Kings Blog and Q&A

News, observations and reader questions about the Sacramento Kings and the NBA.

Not right now. Shaq has two seasons on his deal, won't walk away from $20 million per, may play beyond that contrary to previous reports that 2009-10 is definitely his last season, and Hill is in a contract year and interested in returning. He may not be done for a while either.

But the Suns teammates are serious about this. At some point, probably soon after they retire, O'Neal and Hill, former Magic players who still make their permanent homes in a mega-money Orlando enclave, will talk with executives to see if the team is available.

How serious?

They have already talked about it together, a lot. They have already made their feelings known to CEO and president Bob Vander Weide, the son-in-law of owner Rich DeVos. They have, both report independently, already lined up additional investors.

If DeVos is open to discussing a sale, Hill and O'Neal want to be first in line. If not, the partnership will consider other teams. There's no way to know which way it will go, not when we're probably talking the summer of 2010 at the earliest and no one can say for certain where the economy will be headed in two months. Asking prices will change. The financial needs of owners with major investments in non-basketball entities will change.

O'Neal and Hill were always friendly -- when Hill was living through one of many injury setbacks with the Magic, Shaq was a Laker and handed over keys to the gym at his house so Hill could use it anytime -- and have grown closer since becoming teammates in Phoenix last season. They live a few minutes apart in Orlando. Vander Weide is in the same community.

Shaq: "Yeah, it's serious. Grant, who's like my best friend now, we have a relationship with the DeVos family. So we always throw out Grant president, me general manager. We always throw that out just to see what they say. Hopefully, they bite that. But if not, just put together a group and try to get something somewhere.

"I've mentioned it to Bob Vander Weide and he laughs. But I know they love Grant as president. I know they like that idea. I always try to ride Grant's coat tails. Hey, Grant's the president. He's better looking, better spoken and can do the president. But I can be the general manager. I can get stuff done."

Hill: "I think both of us have a lot of respect for the DeVos family and Bob Vander Weide in particular. I don't really have any aspirations to get into management, but ownership is something that we've talked about. It remains to be seen whether they'll sell the team. But if that were to happen, we've certainly talked amongst ourselves and talked amongst some potential investors, so we certainly could get it done. I feel kind of weird talking about it because it's not for sale and we do have a lot of respect for the DeVos family.

"We haven't really had any indication from them (about an interest level to sell). We've talked to Bob. I've been friends with him.
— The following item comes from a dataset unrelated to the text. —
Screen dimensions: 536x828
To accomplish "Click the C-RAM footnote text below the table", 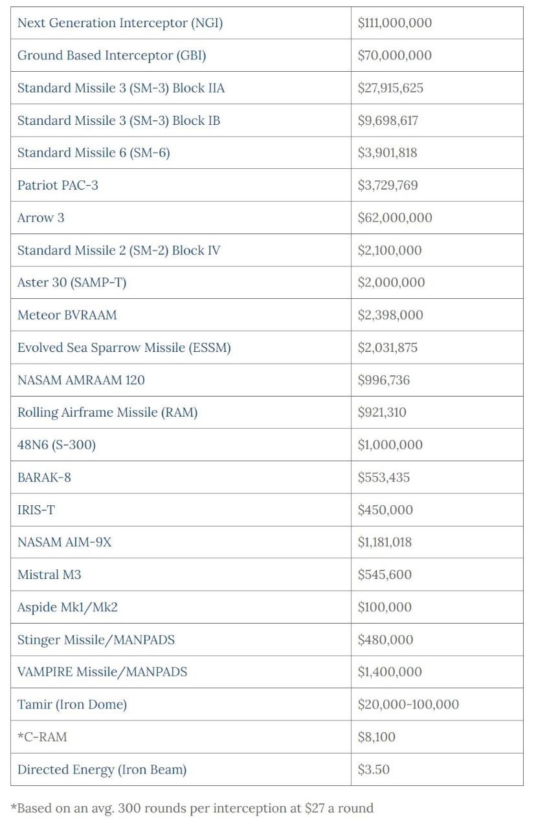I will [192, 808].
Shaq as well. We're neighbors down in Florida. We're all in the same neighborhood. There hasn't been any talk like that. It's hypothetical. It could never happen. They may keep it in the family.

"It's certainly something we've talked a lot about since Shaq's come on board here. I think Orlando makes sense because we live there and we both played there. Ownership is something that we're both interested in. We know people and we have groups and various people who are interested as well. We've talked about doing it ourselves. There's no clear, concrete plan. But it's certainly something that when we're done playing we'll definitely look into.

"It's something that's very real."

Shaq the personnel boss. Classic.

He loves Dwight Howard. Good thing. Howard is 22 years old and already a star with the Magic.

He loves Dwyane Wade, and this is where it gets into the stuff of rotisserie leagues. Wade is with the Heat, although he can become a free agent in 2010.

He loves -- wait for it! -- Kobe Bryant.

Shaq swears it. He has been known to have more trouble with the truth than with free throws, but he swears. He would want Kobe on his team.

"Of course I would," O'Neal said. "Best player in the league. Yeah, easily. I'd take him easily. Especially now. He's developed to be the best player in the league, by far."

(Can a guy be fined for tampering on behalf of a team he isn't even with?)

Also: Both would consider Miami an ideal alternative because of proximity to Orlando, but Shaq, who played there, doesn't think the Arison family would sell. If that did come through, the bonus for O'Neal would be the chance to fire Pat Riley. His big smile and several sinister laughs at the possibility said as much.